Brent Zundel: I need to ping, security, privacy, accessibility.
… with that, we have reached the end, meaning we can talk about #33 again.

3.10. What is the role of the subject when the controller property is present? (issue controller-document#33)

See github issue controller-document#33.

Joe Andrieu: David had mentioned that if we don’t have controller, does the subject get control back?

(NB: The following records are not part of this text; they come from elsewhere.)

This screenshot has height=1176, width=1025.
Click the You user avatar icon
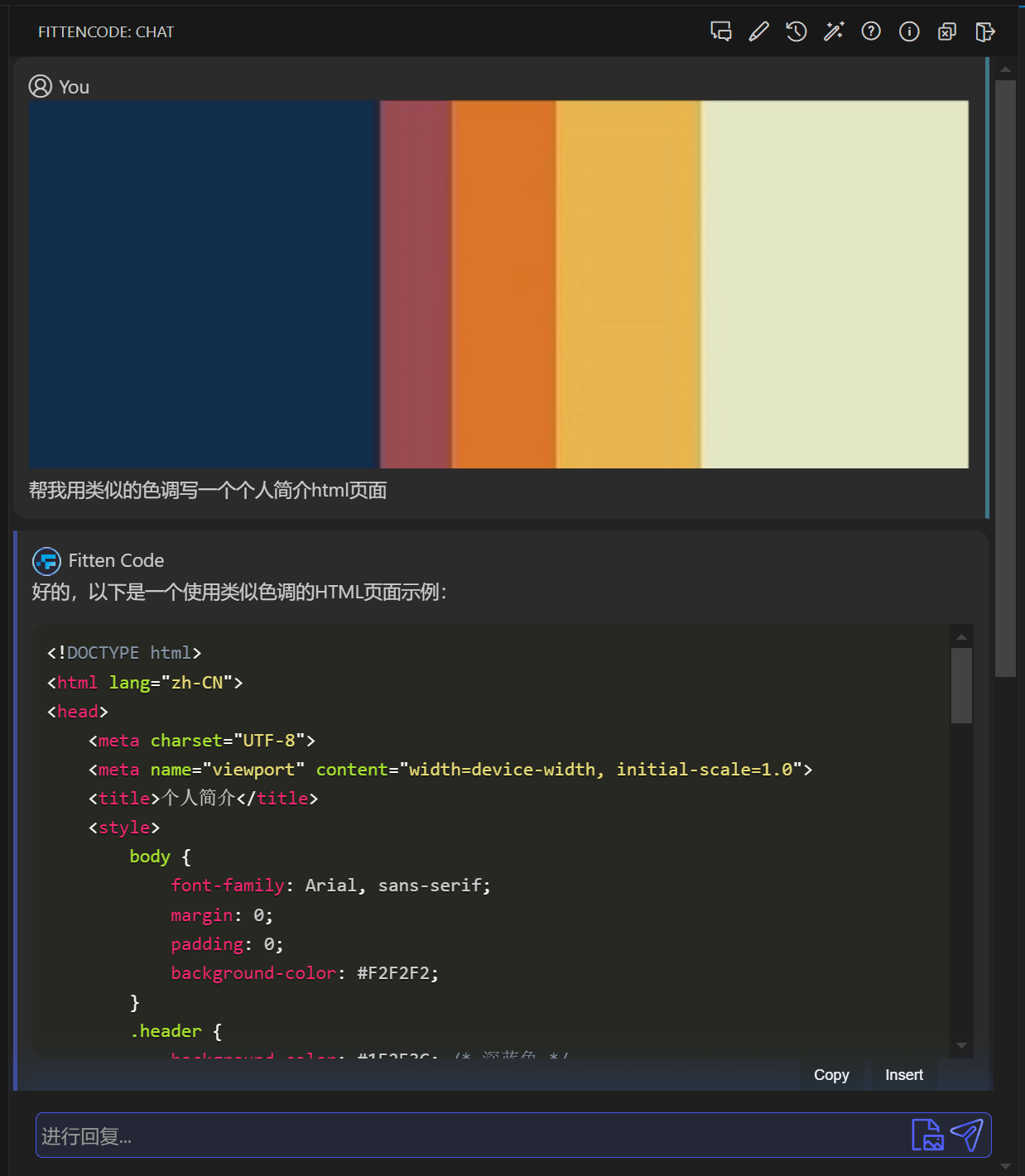coord(41,86)
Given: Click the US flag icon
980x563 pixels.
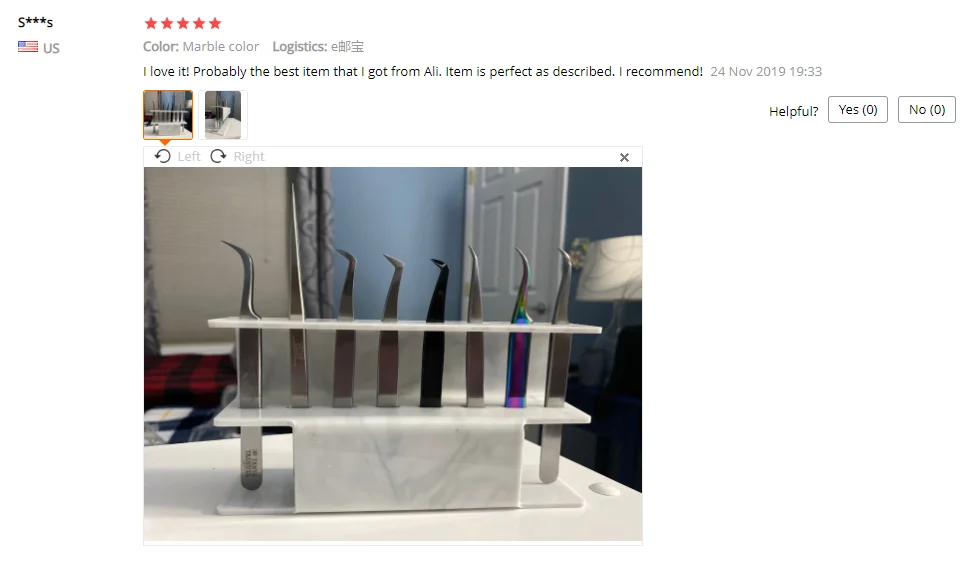Looking at the screenshot, I should pos(28,47).
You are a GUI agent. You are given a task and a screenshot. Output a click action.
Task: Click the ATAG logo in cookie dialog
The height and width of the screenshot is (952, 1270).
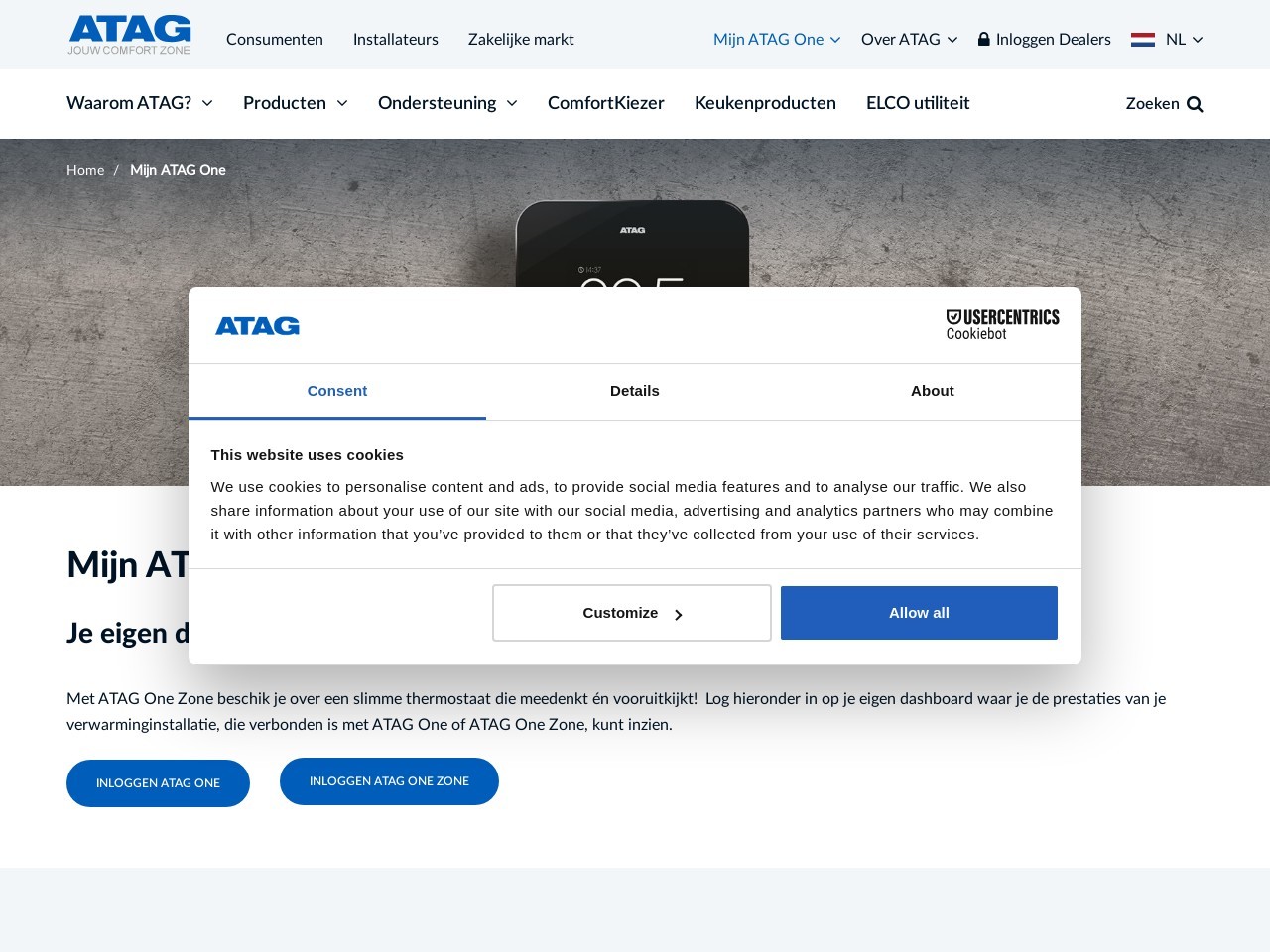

But the subject doesn’t have control, no mechanism for that, may have answered that incorrectly.

David Chadwick: controller property is optional, if it’s missing does the subject have control over setting Controller Document.

Joe Andrieu: subject may not be controller.

David Chadwick: Something needs to be said, if no controller property who has control?

Gabe Cohen: It should be explicit who the controller is, might not be subject even if no controller present, would like more detail on “depends on VDR”, would like to always see controller present.

Manu Sporny: agree with Joe that it depends on VDR, don’t think that saying that controller must always exist is a good idea, some use cases where that doesn’t make sense e.g. write only things.
… language we could add is to say that if controller not set, controller is determined by policy of the VDR.

Brent Zundel: my view is that if there is a controller that is explicit then that entity is the controller, in absence of that, the controller by default would be the holder of the credential.
… if the holder is the subject or not is moot.

Manu Sporny: ok for controller to be unknown, for use cases there it’s up to the VDR.
… -1 for saying you must specify controller in every controller document.
… saying you SHOULD is a weaker form of that mistake.
… trying to figure out when it matters to know who the controller is, typically only for updating, if not specified, the answer is “I don’t know”.
… It’s been suggested that the subject is in control of it but that’s not always true either.
… Brent, you mixed VCs in with it, and I think that’s fine in a VC interpretation, but the controller document is not really playing a part in that question in that way.
… all that to say that it’s OK for the controller to be unknown.
… SHOULD is a little dicey here.

Dave Longley: my main point is that whatever we do here should continue to allow layering DID documents on top of controller document spec.

Brent Zundel: no longer have agreement on path forward on #33 - any suggestions? what action if any should be taken?

Gabe Cohen: +1 to that we need to know who’s flying the plane.

Manu Sporny: the only thing I can think of to reach consensus is to say it’s up to the VDR to say who the controller is if it’s not specified in the document.

Brent Zundel: that’s the path we have, we will say as much as we can, ok that sometimes you might not know who is flying the plane.
… We talked about everything we wanted to talk about.

David Chadwick: re: manu, if we say the VDR says who is in control if the controller document doesn’t say that’s fine, but we need to say that if controller is present it overrides VDR.

Joe Andrieu: We can’t override VDR.

Dave Longley: the VDR allowed that controller property to exist.

Dave Longley: it’s not an “override”.

David Chadwick: this yields a contradiction when VDR and document say different things.

Manu Sporny: controller document establishes what all VDRs must do.
… the rules for VDRs. I agree, we put ourselves in weird position if we say the controller field is entirely dependent on VDR.
… I don’t know if it’s an override, as dlongley says.

Joe Andrieu: we need more time kicking this around, there are subtleties that need discussion.

Brent Zundel: thanks all, looking forward to seeing PRs.